* **What is asked**: Recast everything below from the line containing "Select the LinkedIn icon in the footer" down to the line containing "Action: pos(192,365)", both included, as a Markdown table with the columns Row and Line, leaving out blank lines. Include no other items.

** Start Material shown **

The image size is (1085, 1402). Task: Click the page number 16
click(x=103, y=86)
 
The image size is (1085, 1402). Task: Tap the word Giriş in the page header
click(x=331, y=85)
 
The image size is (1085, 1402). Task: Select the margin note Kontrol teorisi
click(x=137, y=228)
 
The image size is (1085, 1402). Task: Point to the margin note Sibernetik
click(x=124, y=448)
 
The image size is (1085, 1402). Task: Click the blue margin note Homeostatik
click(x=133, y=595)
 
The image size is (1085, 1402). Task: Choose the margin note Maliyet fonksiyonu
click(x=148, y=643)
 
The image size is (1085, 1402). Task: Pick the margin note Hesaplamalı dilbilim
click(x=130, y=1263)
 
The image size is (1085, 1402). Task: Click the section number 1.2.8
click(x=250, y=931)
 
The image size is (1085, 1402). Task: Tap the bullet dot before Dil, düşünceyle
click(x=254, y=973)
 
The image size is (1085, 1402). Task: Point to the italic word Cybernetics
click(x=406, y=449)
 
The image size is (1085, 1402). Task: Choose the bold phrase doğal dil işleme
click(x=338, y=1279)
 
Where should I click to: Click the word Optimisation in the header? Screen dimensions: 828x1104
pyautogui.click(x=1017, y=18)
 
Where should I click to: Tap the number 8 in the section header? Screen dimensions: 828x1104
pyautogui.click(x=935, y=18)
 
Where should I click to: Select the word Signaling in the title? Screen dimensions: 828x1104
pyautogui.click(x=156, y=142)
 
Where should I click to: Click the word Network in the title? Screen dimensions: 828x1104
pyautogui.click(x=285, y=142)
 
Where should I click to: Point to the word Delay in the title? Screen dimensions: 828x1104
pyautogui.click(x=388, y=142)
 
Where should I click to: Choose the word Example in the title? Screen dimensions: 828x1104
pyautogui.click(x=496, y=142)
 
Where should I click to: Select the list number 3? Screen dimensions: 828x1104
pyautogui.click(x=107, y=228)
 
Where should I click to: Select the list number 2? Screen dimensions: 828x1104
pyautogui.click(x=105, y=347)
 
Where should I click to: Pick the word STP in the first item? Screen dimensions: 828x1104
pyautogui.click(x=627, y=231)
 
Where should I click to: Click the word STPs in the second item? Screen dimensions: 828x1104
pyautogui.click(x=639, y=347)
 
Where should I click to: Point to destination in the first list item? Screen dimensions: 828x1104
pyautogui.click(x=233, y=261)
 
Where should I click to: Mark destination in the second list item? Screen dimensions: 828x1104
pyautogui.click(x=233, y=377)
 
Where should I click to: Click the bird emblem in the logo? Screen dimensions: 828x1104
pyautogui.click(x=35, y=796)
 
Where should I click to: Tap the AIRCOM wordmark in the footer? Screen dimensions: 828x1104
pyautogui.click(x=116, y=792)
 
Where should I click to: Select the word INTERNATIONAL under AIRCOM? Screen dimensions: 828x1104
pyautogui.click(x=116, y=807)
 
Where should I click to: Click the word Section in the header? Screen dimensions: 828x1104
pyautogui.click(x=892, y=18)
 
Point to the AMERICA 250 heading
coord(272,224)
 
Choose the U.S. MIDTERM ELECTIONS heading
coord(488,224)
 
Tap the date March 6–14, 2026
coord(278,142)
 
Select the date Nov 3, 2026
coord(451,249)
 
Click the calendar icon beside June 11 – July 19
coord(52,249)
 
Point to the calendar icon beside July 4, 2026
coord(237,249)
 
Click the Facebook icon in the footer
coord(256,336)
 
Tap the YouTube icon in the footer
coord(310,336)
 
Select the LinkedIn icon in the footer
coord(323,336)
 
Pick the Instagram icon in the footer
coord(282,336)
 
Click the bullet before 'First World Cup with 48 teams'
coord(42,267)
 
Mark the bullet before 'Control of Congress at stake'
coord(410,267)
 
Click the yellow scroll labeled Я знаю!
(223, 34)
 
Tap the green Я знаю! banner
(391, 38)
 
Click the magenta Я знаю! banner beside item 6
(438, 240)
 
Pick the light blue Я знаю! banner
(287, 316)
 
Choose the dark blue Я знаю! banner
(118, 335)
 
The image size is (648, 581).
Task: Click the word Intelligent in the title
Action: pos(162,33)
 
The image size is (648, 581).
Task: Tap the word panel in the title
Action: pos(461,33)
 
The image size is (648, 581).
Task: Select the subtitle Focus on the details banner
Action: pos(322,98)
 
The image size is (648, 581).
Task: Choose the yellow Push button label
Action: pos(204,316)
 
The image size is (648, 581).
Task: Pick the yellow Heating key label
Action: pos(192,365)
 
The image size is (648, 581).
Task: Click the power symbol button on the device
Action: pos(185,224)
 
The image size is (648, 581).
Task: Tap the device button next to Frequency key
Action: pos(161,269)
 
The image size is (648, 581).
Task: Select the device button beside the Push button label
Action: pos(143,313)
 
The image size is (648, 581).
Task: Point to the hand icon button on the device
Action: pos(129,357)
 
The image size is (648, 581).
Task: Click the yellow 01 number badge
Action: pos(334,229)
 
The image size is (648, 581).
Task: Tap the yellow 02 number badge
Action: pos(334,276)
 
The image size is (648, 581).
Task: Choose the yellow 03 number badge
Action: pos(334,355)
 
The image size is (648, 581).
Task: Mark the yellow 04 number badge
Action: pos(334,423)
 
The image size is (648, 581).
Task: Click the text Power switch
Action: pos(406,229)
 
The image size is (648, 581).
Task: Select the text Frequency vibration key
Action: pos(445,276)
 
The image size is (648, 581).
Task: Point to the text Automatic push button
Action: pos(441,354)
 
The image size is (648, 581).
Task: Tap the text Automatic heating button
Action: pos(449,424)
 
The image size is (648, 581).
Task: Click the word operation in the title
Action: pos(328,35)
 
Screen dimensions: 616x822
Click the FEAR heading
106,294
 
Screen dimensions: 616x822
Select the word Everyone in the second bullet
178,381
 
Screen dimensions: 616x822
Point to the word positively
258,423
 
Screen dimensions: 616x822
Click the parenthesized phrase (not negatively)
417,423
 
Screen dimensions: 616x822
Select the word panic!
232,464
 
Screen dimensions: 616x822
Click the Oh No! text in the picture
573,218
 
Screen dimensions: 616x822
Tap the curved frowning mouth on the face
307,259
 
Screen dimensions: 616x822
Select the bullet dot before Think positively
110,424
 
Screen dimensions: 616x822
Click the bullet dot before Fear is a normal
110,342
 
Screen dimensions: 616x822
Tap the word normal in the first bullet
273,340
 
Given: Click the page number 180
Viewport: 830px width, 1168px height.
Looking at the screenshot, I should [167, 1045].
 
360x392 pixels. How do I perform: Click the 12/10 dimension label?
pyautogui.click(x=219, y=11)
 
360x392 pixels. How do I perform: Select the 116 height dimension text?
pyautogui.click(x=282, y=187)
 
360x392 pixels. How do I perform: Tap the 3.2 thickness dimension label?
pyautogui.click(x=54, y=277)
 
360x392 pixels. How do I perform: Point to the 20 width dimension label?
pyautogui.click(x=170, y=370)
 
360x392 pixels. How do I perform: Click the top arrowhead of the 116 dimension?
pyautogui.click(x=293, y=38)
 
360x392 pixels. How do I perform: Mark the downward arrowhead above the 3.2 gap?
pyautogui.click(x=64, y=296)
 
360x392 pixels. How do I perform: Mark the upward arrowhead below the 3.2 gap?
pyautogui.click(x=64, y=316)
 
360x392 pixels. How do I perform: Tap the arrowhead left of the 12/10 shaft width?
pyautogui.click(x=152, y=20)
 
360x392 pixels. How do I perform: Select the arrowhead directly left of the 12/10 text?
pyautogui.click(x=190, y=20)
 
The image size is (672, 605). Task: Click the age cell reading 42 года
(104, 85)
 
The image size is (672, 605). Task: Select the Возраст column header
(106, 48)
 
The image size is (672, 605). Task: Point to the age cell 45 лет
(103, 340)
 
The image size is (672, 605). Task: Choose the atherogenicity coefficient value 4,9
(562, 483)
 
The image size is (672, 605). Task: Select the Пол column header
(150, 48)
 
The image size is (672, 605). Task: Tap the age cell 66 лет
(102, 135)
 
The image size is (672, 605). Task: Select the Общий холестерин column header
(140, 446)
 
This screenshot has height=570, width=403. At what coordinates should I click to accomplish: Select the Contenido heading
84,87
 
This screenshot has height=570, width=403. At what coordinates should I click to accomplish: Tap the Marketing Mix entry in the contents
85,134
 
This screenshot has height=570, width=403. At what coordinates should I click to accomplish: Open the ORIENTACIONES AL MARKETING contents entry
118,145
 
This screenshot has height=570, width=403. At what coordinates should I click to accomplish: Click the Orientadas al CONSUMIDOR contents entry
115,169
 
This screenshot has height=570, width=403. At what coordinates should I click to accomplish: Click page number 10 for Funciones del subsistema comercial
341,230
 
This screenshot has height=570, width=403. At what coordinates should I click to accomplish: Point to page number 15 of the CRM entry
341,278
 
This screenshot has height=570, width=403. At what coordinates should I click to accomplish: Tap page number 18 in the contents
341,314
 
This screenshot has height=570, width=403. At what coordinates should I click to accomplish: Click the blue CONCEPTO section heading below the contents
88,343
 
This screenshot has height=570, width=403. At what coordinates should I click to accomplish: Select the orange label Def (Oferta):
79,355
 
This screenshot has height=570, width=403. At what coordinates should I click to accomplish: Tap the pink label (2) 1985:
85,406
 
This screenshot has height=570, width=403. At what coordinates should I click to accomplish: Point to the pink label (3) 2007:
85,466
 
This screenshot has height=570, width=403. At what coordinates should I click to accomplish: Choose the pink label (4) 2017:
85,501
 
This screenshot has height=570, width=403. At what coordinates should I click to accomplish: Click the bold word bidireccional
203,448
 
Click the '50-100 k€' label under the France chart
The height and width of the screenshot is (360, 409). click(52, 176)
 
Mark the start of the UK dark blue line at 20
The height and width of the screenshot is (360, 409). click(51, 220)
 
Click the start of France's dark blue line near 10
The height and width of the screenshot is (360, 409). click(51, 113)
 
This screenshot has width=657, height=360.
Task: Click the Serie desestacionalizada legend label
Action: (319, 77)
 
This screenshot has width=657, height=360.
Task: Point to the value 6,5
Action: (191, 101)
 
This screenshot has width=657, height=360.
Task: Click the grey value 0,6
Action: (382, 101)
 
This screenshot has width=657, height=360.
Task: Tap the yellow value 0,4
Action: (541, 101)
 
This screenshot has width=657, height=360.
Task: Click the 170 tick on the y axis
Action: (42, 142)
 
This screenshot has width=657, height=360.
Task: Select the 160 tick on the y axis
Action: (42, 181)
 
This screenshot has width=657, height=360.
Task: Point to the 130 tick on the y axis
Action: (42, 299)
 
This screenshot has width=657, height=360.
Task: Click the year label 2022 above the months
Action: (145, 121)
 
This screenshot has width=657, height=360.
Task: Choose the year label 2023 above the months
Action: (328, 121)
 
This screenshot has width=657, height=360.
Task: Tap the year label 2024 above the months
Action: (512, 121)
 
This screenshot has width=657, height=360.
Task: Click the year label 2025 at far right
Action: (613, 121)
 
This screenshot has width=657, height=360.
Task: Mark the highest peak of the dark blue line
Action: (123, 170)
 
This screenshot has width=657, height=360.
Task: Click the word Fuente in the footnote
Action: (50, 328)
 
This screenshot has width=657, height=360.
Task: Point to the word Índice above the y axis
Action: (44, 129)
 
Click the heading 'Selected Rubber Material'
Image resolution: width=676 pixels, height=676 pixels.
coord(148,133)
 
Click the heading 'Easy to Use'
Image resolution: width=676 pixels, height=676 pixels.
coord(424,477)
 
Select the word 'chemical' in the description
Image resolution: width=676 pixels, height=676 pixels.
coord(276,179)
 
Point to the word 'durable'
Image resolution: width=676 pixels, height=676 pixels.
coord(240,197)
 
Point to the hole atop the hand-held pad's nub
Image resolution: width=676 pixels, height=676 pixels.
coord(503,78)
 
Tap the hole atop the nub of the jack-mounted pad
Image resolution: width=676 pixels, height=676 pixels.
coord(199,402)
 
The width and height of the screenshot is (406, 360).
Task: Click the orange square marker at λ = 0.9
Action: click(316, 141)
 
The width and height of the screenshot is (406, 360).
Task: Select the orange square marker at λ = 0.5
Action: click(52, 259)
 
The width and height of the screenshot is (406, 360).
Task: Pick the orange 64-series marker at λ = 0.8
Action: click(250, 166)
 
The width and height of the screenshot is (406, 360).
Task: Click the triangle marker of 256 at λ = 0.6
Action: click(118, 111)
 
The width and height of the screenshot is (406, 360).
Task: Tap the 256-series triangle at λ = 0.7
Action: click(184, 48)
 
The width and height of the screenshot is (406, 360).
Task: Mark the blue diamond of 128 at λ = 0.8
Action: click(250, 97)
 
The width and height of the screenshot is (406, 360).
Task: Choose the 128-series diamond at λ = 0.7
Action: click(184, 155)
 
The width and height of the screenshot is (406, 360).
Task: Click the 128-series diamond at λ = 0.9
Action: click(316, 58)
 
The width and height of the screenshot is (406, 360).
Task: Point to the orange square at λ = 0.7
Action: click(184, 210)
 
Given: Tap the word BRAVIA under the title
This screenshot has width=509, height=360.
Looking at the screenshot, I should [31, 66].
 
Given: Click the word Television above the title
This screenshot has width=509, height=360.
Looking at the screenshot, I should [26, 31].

** End Material shown **

* **Expected answer**:
| Row | Line |
|---|---|
| 1 | Select the LinkedIn icon in the footer |
| 2 | coord(323,336) |
| 3 | Pick the Instagram icon in the footer |
| 4 | coord(282,336) |
| 5 | Click the bullet before 'First World Cup with 48 teams' |
| 6 | coord(42,267) |
| 7 | Mark the bullet before 'Control of Congress at stake' |
| 8 | coord(410,267) |
| 9 | Click the yellow scroll labeled Я знаю! |
| 10 | (223, 34) |
| 11 | Tap the green Я знаю! banner |
| 12 | (391, 38) |
| 13 | Click the magenta Я знаю! banner beside item 6 |
| 14 | (438, 240) |
| 15 | Pick the light blue Я знаю! banner |
| 16 | (287, 316) |
| 17 | Choose the dark blue Я знаю! banner |
| 18 | (118, 335) |
| 19 | The image size is (648, 581). |
| 20 | Task: Click the word Intelligent in the title |
| 21 | Action: pos(162,33) |
| 22 | The image size is (648, 581). |
| 23 | Task: Tap the word panel in the title |
| 24 | Action: pos(461,33) |
| 25 | The image size is (648, 581). |
| 26 | Task: Select the subtitle Focus on the details banner |
| 27 | Action: pos(322,98) |
| 28 | The image size is (648, 581). |
| 29 | Task: Choose the yellow Push button label |
| 30 | Action: pos(204,316) |
| 31 | The image size is (648, 581). |
| 32 | Task: Pick the yellow Heating key label |
| 33 | Action: pos(192,365) |